Re: [AMBER] Converting (rst) file to PDB using ambpdb

From: Soumendranath Bhakat <bhakatsoumendranath.gmail.com>
Date: Wed, 6 Aug 2014 10:48:25 +0200

Whenever there .rst extension it is the last file.

Now I think you are most interested in md average structure.
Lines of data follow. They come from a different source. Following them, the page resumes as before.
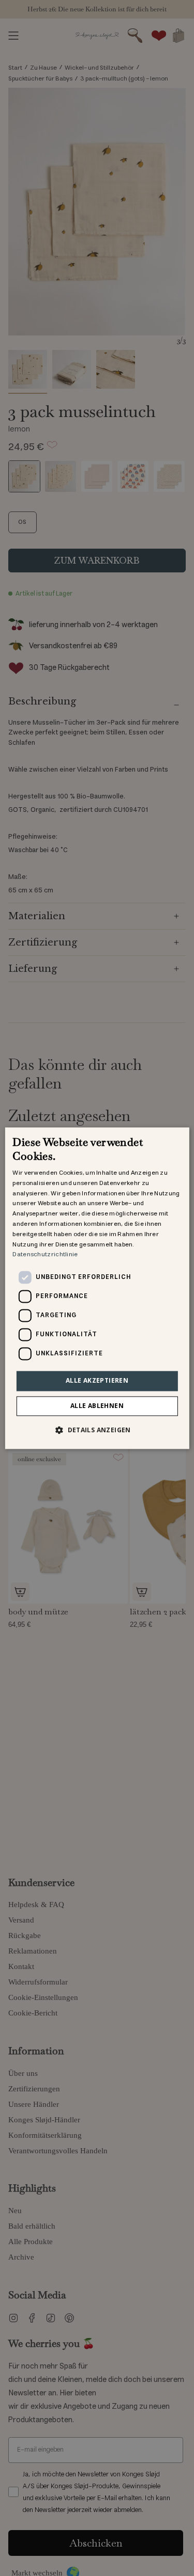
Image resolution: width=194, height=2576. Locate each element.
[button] (97, 1429)
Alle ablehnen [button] (97, 1405)
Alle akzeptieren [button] (97, 1381)
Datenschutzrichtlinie (45, 1255)
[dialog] (97, 1288)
Use this scipt

reference Full_Mini.rst

trajin strip.bps

trajout almin.bps binpos nobox

rms reference out rms-min.dat @CA

average av.pdb * pdb nobox


To get the possible stable structure is not the average structure. Check
the CA backbone fluctuation of a system. Say for example you got a starting
structure and you saw that after 20ns it is quite stable till the end.


Then take snapshot corresponding PDBs with an interval and superimpose it
to check if the parameters are reasonable in all case or not.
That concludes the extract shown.